No hace falta decir que degustamos numerosas viandas; empezamos con beicon de Yorkshire y continuamos con deliciosos panecillos con mantequilla, mermelada, galletas, frutas en conserva, confitura de jengibre, chocolate y la gran variedad de comestibles que nuestro príncipe de las provisiones había incluido. Los dos porteadores, tras observar con asombro el progreso de esta «gran sinfonía gastronómica» dijeron adiós y, rodeando prestos un hombro de Les Courtes, se perdieron de vista.

========================================

» Lo que se pide:
Escribe lo que sigue al fragmento sobre el desayuno y los porteadores, a partir de su última oración. Las líneas que vienen a continuación proceden de una fuente distinta.

» Datos sin procesar:
========================================

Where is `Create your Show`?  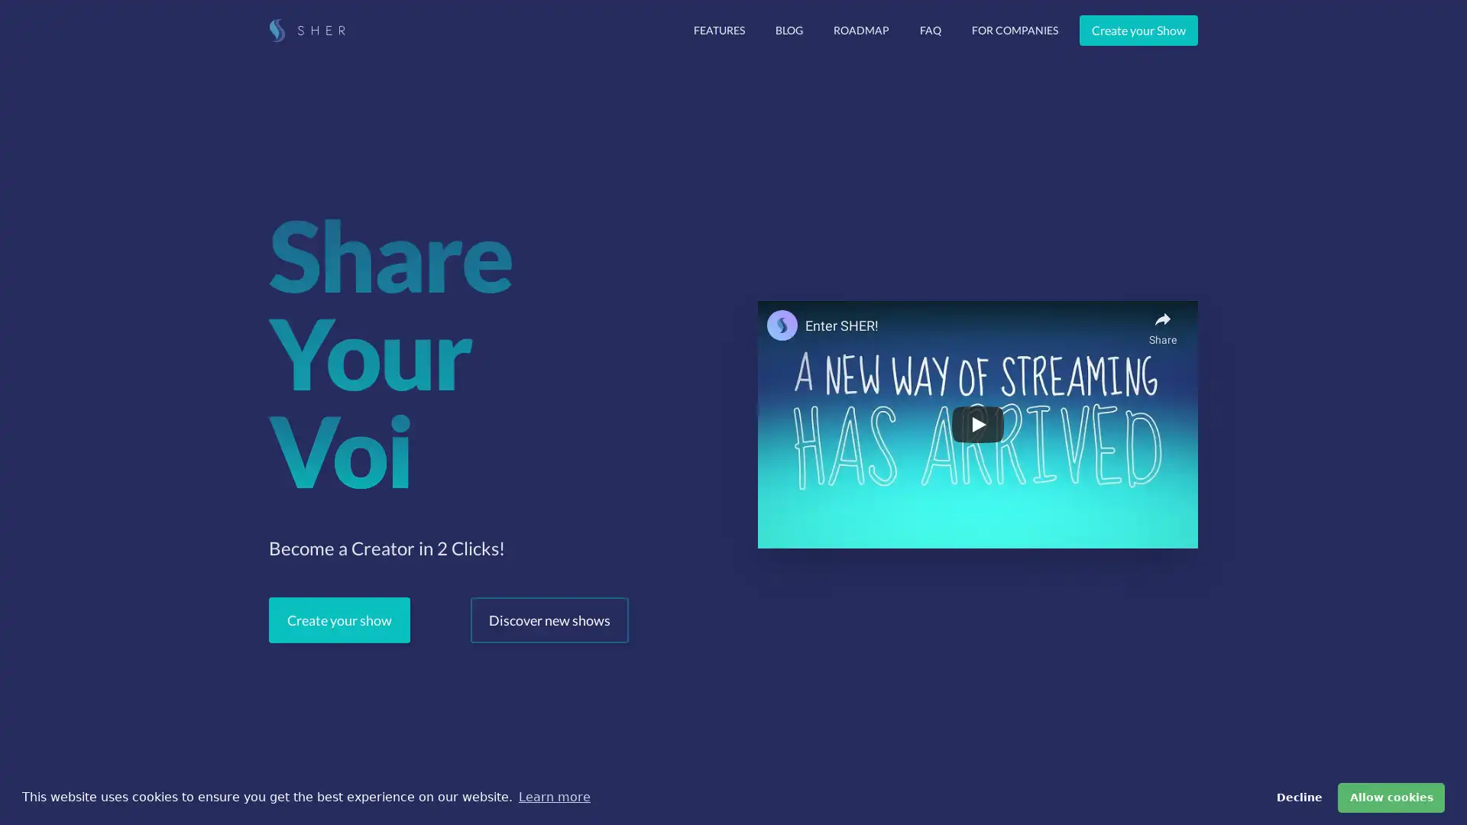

========================================

» Resultado de la tarea:
Se encendió de nuevo la pipa de la paz y decidimos que fuera Hastings, quien, al no ser fumador, estaba mano sobre mano, el que hiciera la mochila y el que inspeccionara luego, desde la fría y venteada cumbre del serac, un camino fácil y cómodo para cruzar la rimaya. Toda idea de alcanzar el collado que hay justo debajo de la Aiguille de Triolet había quedado abandonada, debido, en parte, a la dificultad de encontrar una ruta posible y, en parte, al hecho de que tal ruta estaría necesariamente expuesta a la caída de abundantes y variados proyectiles. Nos replegamos, por tanto, al plan alternativo de escalar por el glaciar de Les Courtes y, desde allí, atravesar al auténtico Col de Triolet. Sin embargo, antes de que pudieran comenzar tales operaciones, era necesario cruzar la formidable rimaya que defiende el acceso a las laderas de Les Courtes.

A las cinco de la mañana dejamos el amistoso serac y caminamos despacio hacia la abismal grieta. Se nos ofrecían dos alternativas. Podíamos, bien asaltar la rimaya en un punto desde el que, una vez cruzada, el ascenso sería un mero trabajo de tallado, o podíamos seguir más a la derecha, donde de tanto en tanto un serac y, más que de tanto en tanto, una piedra, tenían la costumbre de caer, y ascender por una serie de seracs apilados uno sobre otro hasta ganar un cono de avalanchas, bastante por encima de la rimaya.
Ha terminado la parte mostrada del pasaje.